Platner Declares Mills Finished in Maine Democratic Primary Showdown

Platner Declares Mills Finished in Maine Democratic Primary Showdown

Graham Platner, a 41-year-old oyster farmer and progressive darling, is signaling to donors that his primary battle against Maine Gov. Janet Mills is essentially over, despite voting still two months away.

The Platner campaign sent a memo Thursday claiming he holds a commanding lead, with internal polling showing him ahead by as much as 38 percentage points. The campaign framed its message clearly: the primary battle is won, now comes the real fight.

"Another day, another poll with Graham up big in the primary," campaign manager Ben Chin wrote in the memo. "We're feeling emboldened."

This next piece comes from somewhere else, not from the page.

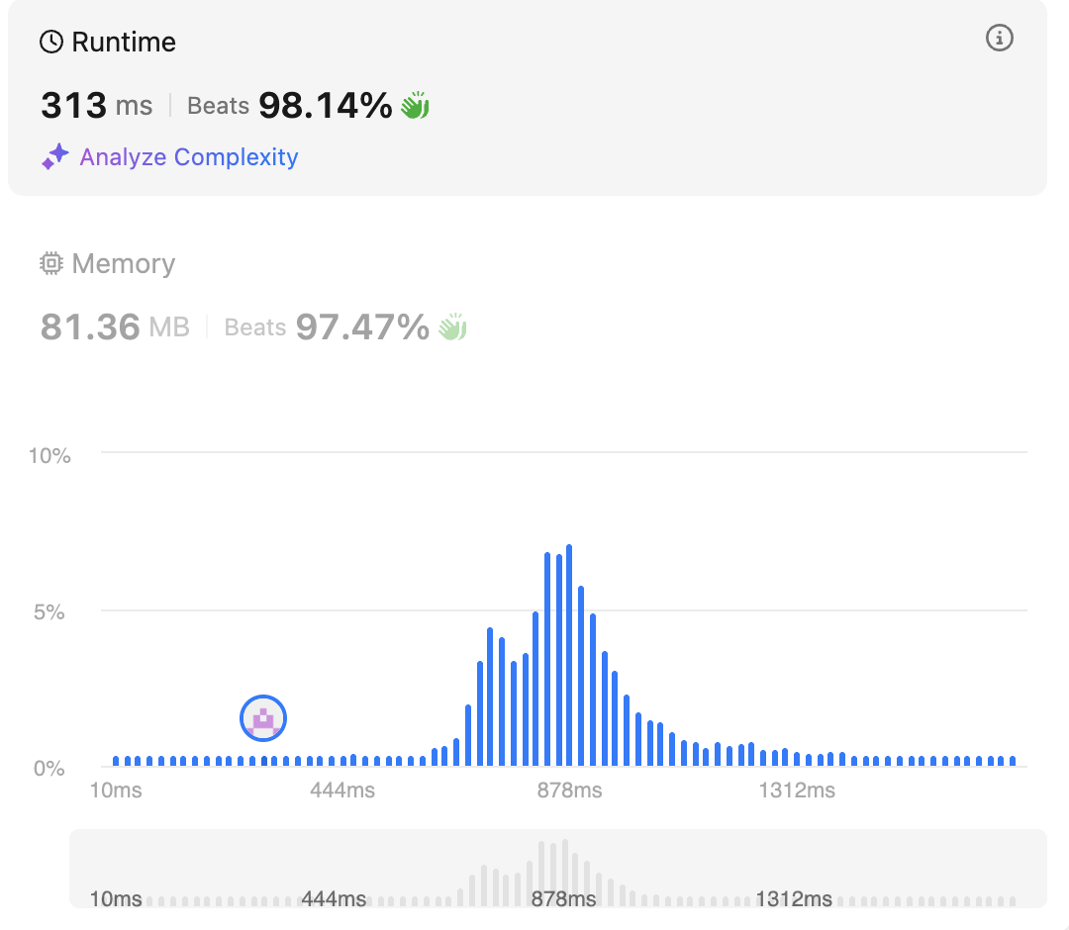The height and width of the screenshot is (930, 1069).
Task: Open the Analyze Complexity link
Action: (188, 157)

The pivot is striking. Platner's team told allies it is ramping up for a general election matchup while easing off primary spending. Chin wrote: "While we aren't taking our foot off the gas in the primary, we're shifting gears and going full steam ahead into the general."

The race has become one of the messiest Democratic primaries nationally, pitting a progressive backed by Sen. Bernie Sanders against a two-term governor with backing from Senate Minority Leader Chuck Schumer. The contrast cuts along lines of age, gender, and ideology.

Mills, 78, has taken the opposite approach, going negative hard. She has aired television ads featuring women criticizing controversial social media posts Platner made about rape years ago. The strategy reflects how much ground she appears to have lost.

Platner's memo contains a subtle but unmistakable reading of the negative ad campaign: it is not working. The polling figures Platner references were conducted after Mills' spots had run for three weeks, suggesting the attacks have failed to move voters.

The memo cited three recent surveys, a mix of public and private polls, with one paid for by Platner's campaign itself. All showed him with commanding margins.

Mills' camp offered a defiant response. "Republicans are foaming at the mouth to run against Graham Platner," said her Senate campaign spokesperson Tommy Garcia. "Plenty of people have tried to count Janet Mills out in her career, and they've been wrong every time."

Republican Sen. Susan Collins, who will face the Democratic nominee in November, has positioned herself as ready for either opponent. Her spokesman Shawn Roderick said Collins is "prepared to run a substantive, issues-oriented campaign regardless of who the opponent is."

Platner's team is already aiming fire at Collins, with new television ads launching and more scheduled in the coming weeks. Simultaneously, the campaign is removing its response ad to Mills' attacks, with a previous commercial showing Platner expressing regret over his old comments having already come off the air.

The campaign is also reorganizing its field operation to chase independent voters, planning town halls in conservative areas, and producing content featuring Platner speaking directly with Republicans. A debate with Mills before the June 9 primary is still scheduled.